In 2000, there were 232 workers who commuted into the municipality and 371 workers who commuted away. The municipality is a net exporter of workers, with about 1.6 workers leaving the municipality for every one entering. About 5.2% of the workforce coming into Bière are coming from outside Switzerland. Of the working population, 11.6% used public transportation to get to work, and 54.5% used a private car.

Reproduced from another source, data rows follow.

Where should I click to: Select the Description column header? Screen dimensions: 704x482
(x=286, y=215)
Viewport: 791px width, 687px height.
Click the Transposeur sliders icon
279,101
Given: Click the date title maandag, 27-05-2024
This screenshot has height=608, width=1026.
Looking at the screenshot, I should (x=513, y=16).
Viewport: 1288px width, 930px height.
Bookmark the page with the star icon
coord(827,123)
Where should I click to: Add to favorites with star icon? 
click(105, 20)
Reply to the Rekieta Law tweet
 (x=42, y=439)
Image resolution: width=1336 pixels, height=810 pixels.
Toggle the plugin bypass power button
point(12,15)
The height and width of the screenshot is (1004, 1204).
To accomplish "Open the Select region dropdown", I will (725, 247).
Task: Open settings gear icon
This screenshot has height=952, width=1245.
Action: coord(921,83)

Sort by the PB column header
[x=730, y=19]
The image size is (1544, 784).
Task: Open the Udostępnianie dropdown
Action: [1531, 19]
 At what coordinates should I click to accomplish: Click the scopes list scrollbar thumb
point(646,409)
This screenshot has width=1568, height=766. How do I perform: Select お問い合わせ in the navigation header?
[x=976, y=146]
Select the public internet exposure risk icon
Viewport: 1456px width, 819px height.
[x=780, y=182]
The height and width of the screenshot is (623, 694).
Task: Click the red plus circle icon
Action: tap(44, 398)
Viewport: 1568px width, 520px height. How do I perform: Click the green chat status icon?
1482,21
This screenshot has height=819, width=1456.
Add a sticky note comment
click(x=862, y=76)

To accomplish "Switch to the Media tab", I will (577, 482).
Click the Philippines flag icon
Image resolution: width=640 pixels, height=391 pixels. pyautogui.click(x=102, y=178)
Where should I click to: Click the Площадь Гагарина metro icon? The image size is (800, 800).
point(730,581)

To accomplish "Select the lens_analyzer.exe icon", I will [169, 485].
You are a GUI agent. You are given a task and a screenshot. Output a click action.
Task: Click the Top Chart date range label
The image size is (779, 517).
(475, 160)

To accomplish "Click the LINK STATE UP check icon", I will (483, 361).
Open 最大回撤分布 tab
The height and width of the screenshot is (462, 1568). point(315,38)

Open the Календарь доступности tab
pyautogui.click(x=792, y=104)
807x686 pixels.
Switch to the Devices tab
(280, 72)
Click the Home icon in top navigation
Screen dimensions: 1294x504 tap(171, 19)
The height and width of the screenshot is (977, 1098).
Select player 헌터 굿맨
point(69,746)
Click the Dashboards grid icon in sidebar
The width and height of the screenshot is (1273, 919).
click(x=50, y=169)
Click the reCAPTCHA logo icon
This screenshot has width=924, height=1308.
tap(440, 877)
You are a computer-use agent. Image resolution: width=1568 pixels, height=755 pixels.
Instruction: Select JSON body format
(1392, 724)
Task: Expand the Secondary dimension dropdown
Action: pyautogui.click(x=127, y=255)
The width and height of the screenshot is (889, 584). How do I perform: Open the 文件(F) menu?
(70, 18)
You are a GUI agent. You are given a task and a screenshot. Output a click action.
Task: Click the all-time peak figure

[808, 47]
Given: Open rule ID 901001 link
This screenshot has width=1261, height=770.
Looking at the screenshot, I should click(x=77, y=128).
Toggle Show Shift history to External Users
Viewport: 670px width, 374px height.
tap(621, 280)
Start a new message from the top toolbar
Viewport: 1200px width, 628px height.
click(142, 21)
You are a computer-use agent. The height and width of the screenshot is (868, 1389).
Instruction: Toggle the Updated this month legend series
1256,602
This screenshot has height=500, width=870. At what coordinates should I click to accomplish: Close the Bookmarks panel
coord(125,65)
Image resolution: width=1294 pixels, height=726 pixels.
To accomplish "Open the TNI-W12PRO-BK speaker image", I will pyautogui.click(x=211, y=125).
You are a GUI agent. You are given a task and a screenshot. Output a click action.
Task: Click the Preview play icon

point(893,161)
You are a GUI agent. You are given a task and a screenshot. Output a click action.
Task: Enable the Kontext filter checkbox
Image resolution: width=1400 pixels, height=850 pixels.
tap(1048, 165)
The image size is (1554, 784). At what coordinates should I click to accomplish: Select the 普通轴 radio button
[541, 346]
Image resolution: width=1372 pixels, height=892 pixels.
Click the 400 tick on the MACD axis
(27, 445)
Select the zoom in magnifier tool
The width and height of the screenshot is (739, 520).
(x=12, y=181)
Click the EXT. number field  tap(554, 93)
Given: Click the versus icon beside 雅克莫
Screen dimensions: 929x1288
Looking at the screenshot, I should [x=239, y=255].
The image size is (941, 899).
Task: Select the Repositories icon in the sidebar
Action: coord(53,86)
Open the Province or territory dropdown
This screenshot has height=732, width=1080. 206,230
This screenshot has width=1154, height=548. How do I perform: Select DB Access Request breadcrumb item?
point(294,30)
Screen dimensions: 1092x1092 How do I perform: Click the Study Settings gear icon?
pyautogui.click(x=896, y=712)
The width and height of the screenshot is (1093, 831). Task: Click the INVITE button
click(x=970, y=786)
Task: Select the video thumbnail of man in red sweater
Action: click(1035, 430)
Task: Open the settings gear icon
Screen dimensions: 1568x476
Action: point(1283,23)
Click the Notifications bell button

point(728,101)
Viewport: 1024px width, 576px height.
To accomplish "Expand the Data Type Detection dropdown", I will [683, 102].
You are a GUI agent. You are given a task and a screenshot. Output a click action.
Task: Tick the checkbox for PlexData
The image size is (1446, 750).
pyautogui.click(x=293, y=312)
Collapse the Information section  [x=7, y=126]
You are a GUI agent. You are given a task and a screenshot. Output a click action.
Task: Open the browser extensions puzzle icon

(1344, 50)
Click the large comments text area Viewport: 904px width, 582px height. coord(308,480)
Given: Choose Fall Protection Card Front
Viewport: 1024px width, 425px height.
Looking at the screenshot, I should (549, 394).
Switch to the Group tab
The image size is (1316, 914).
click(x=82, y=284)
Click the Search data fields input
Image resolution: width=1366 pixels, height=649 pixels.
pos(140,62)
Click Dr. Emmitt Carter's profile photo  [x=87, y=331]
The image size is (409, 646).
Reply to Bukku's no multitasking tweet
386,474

The municipality is served by a station on the Bière–Apples–Morges railway.

==Religion==
From the 2000 census, 311 or 23.0% were Roman Catholic, while 765 or 56.5% belonged to the Swiss Reformed Church. Of the rest of the population, there were 24 members of an Orthodox church (or about 1.77% of the population), and there were 18 individuals (or about 1.33% of the population) who belonged to another Christian church. There was 1 individual who was Jewish, and 43 (or about 3.18% of the population) who were Islamic. There were and 1 individual who belonged to another church. 130 (or about 9.61% of the population) belonged to no church, are agnostic or atheist, and 60 individuals (or about 4.43% of the population) did not answer the question.Theo is also the main adept of beer, very known at the Creed.

==Education==
In Bière about 481 or (35.6%) of the population have completed non-mandatory upper secondary education, and 121 or (8.9%) have completed additional higher education (either university or a Fachhochschule). Of the 121 who completed tertiary schooling, 65.3% were Swiss men, 26.4% were Swiss women and 5.0% were non-Swiss women.

In the 2009/2010 school year there were a total of 191 students in the Bière school district. In the Vaud cantonal school system, two years of non-obligatory pre-school are provided by the political districts. During the school year, the political district provided pre-school care for a total of 631 children of which 203 children (32.2%) received subsidized pre-school care. The canton's primary school program requires students to attend for four years. There were 90 students in the municipal primary school program. The obligatory lower secondary school program lasts for six years and there were 95 students in those schools. There were also 6 students who were home schooled or attended another non-traditional school.

As of 2000, there were 11 students in Bière who came from another municipality, while 173 residents attended schools outside the municipality.